[Stored data entries]
_ _ _ _ _ _ _

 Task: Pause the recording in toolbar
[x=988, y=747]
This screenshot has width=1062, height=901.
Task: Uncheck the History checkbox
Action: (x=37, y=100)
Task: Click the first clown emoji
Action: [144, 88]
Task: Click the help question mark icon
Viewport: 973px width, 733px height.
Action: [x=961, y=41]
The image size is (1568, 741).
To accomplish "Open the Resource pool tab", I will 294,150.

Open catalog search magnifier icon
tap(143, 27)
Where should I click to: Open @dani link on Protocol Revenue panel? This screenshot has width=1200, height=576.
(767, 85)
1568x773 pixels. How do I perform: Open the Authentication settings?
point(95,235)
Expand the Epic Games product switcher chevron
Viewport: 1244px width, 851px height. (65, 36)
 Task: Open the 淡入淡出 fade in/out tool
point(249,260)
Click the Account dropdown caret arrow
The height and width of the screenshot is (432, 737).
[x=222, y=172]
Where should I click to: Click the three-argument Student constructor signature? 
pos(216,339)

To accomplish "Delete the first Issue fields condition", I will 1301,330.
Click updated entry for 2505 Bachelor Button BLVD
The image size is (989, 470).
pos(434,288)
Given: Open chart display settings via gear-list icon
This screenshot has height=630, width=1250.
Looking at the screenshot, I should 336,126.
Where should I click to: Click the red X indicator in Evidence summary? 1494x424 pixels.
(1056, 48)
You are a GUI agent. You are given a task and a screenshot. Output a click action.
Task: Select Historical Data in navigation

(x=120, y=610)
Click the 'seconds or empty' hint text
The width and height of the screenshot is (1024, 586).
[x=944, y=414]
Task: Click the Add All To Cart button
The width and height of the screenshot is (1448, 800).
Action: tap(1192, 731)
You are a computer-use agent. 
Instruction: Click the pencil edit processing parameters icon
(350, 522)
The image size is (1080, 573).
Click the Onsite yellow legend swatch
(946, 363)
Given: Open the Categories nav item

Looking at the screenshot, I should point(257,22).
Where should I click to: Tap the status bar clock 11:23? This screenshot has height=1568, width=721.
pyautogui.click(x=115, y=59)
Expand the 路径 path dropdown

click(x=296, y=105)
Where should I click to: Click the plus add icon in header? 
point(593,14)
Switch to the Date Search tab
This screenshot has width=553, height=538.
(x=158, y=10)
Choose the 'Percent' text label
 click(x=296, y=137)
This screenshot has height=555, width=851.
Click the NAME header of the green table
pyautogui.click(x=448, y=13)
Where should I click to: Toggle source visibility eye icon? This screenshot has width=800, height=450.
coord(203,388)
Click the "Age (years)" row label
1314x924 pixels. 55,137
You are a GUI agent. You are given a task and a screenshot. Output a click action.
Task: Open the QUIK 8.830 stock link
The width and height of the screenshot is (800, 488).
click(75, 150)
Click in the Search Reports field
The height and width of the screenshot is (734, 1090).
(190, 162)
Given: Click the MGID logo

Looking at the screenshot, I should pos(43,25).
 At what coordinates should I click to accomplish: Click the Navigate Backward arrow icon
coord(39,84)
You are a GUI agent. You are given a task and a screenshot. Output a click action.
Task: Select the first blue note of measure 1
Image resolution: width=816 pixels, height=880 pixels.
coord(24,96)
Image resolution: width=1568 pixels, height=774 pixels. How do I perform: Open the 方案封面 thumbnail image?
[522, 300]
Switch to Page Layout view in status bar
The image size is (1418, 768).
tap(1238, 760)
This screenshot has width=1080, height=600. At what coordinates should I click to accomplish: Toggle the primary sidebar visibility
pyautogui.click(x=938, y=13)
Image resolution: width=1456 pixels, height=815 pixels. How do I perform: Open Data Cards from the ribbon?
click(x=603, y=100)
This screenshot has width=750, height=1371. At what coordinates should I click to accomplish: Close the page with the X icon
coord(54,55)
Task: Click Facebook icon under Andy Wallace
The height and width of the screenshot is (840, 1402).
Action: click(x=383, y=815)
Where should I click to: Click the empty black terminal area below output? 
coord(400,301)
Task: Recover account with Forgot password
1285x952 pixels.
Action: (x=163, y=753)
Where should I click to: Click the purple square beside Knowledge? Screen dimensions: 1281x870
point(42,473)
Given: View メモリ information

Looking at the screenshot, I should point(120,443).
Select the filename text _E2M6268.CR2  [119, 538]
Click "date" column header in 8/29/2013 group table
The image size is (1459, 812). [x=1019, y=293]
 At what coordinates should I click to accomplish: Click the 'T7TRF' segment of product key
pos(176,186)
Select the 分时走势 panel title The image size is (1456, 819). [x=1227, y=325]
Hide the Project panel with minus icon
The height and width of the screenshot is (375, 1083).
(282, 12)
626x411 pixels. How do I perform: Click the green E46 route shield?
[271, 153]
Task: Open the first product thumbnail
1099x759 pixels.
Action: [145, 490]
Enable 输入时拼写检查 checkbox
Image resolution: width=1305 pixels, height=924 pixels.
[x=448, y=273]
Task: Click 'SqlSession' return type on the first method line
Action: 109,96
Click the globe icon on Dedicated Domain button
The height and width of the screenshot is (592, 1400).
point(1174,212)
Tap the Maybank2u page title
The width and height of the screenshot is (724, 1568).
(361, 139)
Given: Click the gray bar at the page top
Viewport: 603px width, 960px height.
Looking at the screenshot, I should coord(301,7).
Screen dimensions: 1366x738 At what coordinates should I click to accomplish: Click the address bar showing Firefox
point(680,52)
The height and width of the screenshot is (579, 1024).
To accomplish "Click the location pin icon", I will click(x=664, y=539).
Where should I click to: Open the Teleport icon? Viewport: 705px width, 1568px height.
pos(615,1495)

_ _ _ _ _ _ _

▶ **WHAT THIS TASK INVOLVES**: Retype each line above, keeping every character.

▶ **RESPONSE AREA**:
 Task: Pause the recording in toolbar
[x=988, y=747]
This screenshot has width=1062, height=901.
Task: Uncheck the History checkbox
Action: (x=37, y=100)
Task: Click the first clown emoji
Action: [144, 88]
Task: Click the help question mark icon
Viewport: 973px width, 733px height.
Action: [x=961, y=41]
The image size is (1568, 741).
To accomplish "Open the Resource pool tab", I will 294,150.

Open catalog search magnifier icon
tap(143, 27)
Where should I click to: Open @dani link on Protocol Revenue panel? This screenshot has width=1200, height=576.
(767, 85)
1568x773 pixels. How do I perform: Open the Authentication settings?
point(95,235)
Expand the Epic Games product switcher chevron
Viewport: 1244px width, 851px height. (65, 36)
 Task: Open the 淡入淡出 fade in/out tool
point(249,260)
Click the Account dropdown caret arrow
The height and width of the screenshot is (432, 737).
[x=222, y=172]
Where should I click to: Click the three-argument Student constructor signature? 
pos(216,339)

To accomplish "Delete the first Issue fields condition", I will 1301,330.
Click updated entry for 2505 Bachelor Button BLVD
The image size is (989, 470).
pos(434,288)
Given: Open chart display settings via gear-list icon
This screenshot has height=630, width=1250.
Looking at the screenshot, I should 336,126.
Where should I click to: Click the red X indicator in Evidence summary? 1494x424 pixels.
(1056, 48)
You are a GUI agent. You are given a task and a screenshot. Output a click action.
Task: Select Historical Data in navigation

(x=120, y=610)
Click the 'seconds or empty' hint text
The width and height of the screenshot is (1024, 586).
[x=944, y=414]
Task: Click the Add All To Cart button
The width and height of the screenshot is (1448, 800).
Action: tap(1192, 731)
You are a computer-use agent. 
Instruction: Click the pencil edit processing parameters icon
(350, 522)
The image size is (1080, 573).
Click the Onsite yellow legend swatch
(946, 363)
Given: Open the Categories nav item

Looking at the screenshot, I should point(257,22).
Where should I click to: Tap the status bar clock 11:23? This screenshot has height=1568, width=721.
pyautogui.click(x=115, y=59)
Expand the 路径 path dropdown

click(x=296, y=105)
Where should I click to: Click the plus add icon in header? 
point(593,14)
Switch to the Date Search tab
This screenshot has width=553, height=538.
(x=158, y=10)
Choose the 'Percent' text label
 click(x=296, y=137)
This screenshot has height=555, width=851.
Click the NAME header of the green table
pyautogui.click(x=448, y=13)
Where should I click to: Toggle source visibility eye icon? This screenshot has width=800, height=450.
coord(203,388)
Click the "Age (years)" row label
1314x924 pixels. 55,137
You are a GUI agent. You are given a task and a screenshot. Output a click action.
Task: Open the QUIK 8.830 stock link
The width and height of the screenshot is (800, 488).
click(75, 150)
Click in the Search Reports field
The height and width of the screenshot is (734, 1090).
(190, 162)
Given: Click the MGID logo

Looking at the screenshot, I should pos(43,25).
 At what coordinates should I click to accomplish: Click the Navigate Backward arrow icon
coord(39,84)
You are a GUI agent. You are given a task and a screenshot. Output a click action.
Task: Select the first blue note of measure 1
Image resolution: width=816 pixels, height=880 pixels.
coord(24,96)
Image resolution: width=1568 pixels, height=774 pixels. How do I perform: Open the 方案封面 thumbnail image?
[522, 300]
Switch to Page Layout view in status bar
The image size is (1418, 768).
tap(1238, 760)
This screenshot has width=1080, height=600. At what coordinates should I click to accomplish: Toggle the primary sidebar visibility
pyautogui.click(x=938, y=13)
Image resolution: width=1456 pixels, height=815 pixels. How do I perform: Open Data Cards from the ribbon?
click(x=603, y=100)
This screenshot has width=750, height=1371. At what coordinates should I click to accomplish: Close the page with the X icon
coord(54,55)
Task: Click Facebook icon under Andy Wallace
The height and width of the screenshot is (840, 1402).
Action: click(x=383, y=815)
Where should I click to: Click the empty black terminal area below output? 
coord(400,301)
Task: Recover account with Forgot password
1285x952 pixels.
Action: (x=163, y=753)
Where should I click to: Click the purple square beside Knowledge? Screen dimensions: 1281x870
point(42,473)
Given: View メモリ information

Looking at the screenshot, I should point(120,443).
Select the filename text _E2M6268.CR2  [119, 538]
Click "date" column header in 8/29/2013 group table
The image size is (1459, 812). [x=1019, y=293]
 At what coordinates should I click to accomplish: Click the 'T7TRF' segment of product key
pos(176,186)
Select the 分时走势 panel title The image size is (1456, 819). [x=1227, y=325]
Hide the Project panel with minus icon
The height and width of the screenshot is (375, 1083).
(282, 12)
626x411 pixels. How do I perform: Click the green E46 route shield?
[271, 153]
Task: Open the first product thumbnail
1099x759 pixels.
Action: [145, 490]
Enable 输入时拼写检查 checkbox
Image resolution: width=1305 pixels, height=924 pixels.
[x=448, y=273]
Task: Click 'SqlSession' return type on the first method line
Action: 109,96
Click the globe icon on Dedicated Domain button
The height and width of the screenshot is (592, 1400).
point(1174,212)
Tap the Maybank2u page title
The width and height of the screenshot is (724, 1568).
(361, 139)
Given: Click the gray bar at the page top
Viewport: 603px width, 960px height.
Looking at the screenshot, I should coord(301,7).
Screen dimensions: 1366x738 At what coordinates should I click to accomplish: Click the address bar showing Firefox
point(680,52)
The height and width of the screenshot is (579, 1024).
To accomplish "Click the location pin icon", I will click(x=664, y=539).
Where should I click to: Open the Teleport icon? Viewport: 705px width, 1568px height.
pos(615,1495)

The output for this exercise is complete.